Ski straps are thin and may not hold up to years of abuse
Awkward hydration integration
The Dakine Heli Pro II is an ideal size for half day tours around your local pass, or as the name suggests, those adventurous days dropping out of the chopper. There’s just something about Dakine packs that feels rock solid. They combine superior construction with simple, time-tested features that provide skiers with everything they need without the frills. That said, some may find hydration system integration to be troublesome.
Comfort/Fit The Heli Pro II has excellent shoulder and waist strap padding, fits well, and carries weight well while climbing and skiing alike.
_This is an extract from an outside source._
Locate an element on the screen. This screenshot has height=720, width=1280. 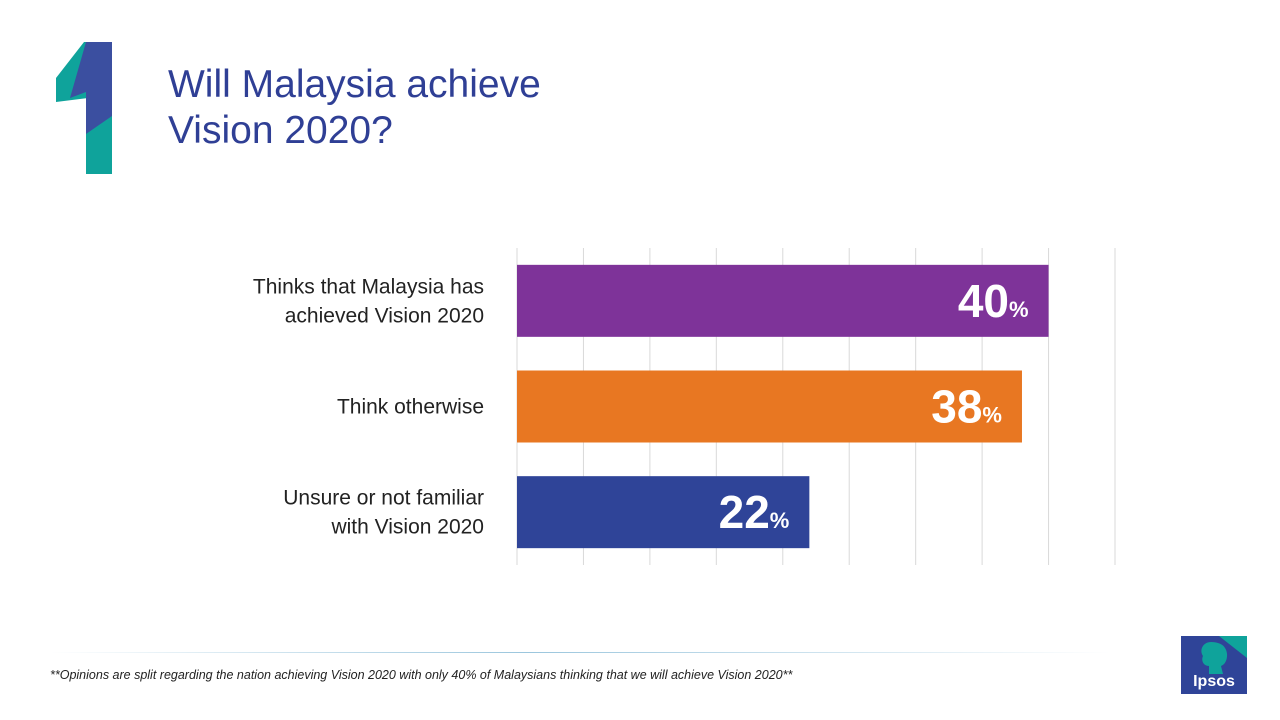
category-label: Think otherwise is located at coordinates (410, 408).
This was one of the most comfortable packs in this test, maintaining solid stability while linking big GS turns down a mountain face.
Ski/Snowboard Carry The Heli Pro II can carry skis in A-frame and diagonal fashion on either side, as well as a vertical snowboard carry. The upper-diagonal carry strap zips into its own small pocket in the top of the pack to get out of the way.
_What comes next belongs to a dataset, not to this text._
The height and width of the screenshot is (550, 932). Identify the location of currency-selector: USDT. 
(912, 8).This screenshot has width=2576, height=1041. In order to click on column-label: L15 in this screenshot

Features Back panel access, a vertical side pocket, and standard gear loops, clips, and hip belt pocket make the Heli Pro II familiar and easy to get the hang of for new users. Of particular note is an additional pocket on top of the pack (in addition to the goggle pocket) that can be used to separate out a cell phone, sunscreen, food items, etc. from a pair of wet goggles.
East of Use The feature set on the Heli Pro II is familiar and easy to get the hang of for new users. In some cases time-tested and simple is the best way to go, and Dakine isn’t afraid to go there with the Heli Pro II. The pack’s one flaw is how the hydration bladder tucks into the back panel, which requires the hose to cross through the back panel opening, causing entanglements with larger gear items.
Durability The straps themselves seemed a tad on the thin side, which may present a long-term durability issue though there were no issues during the testing of the pack.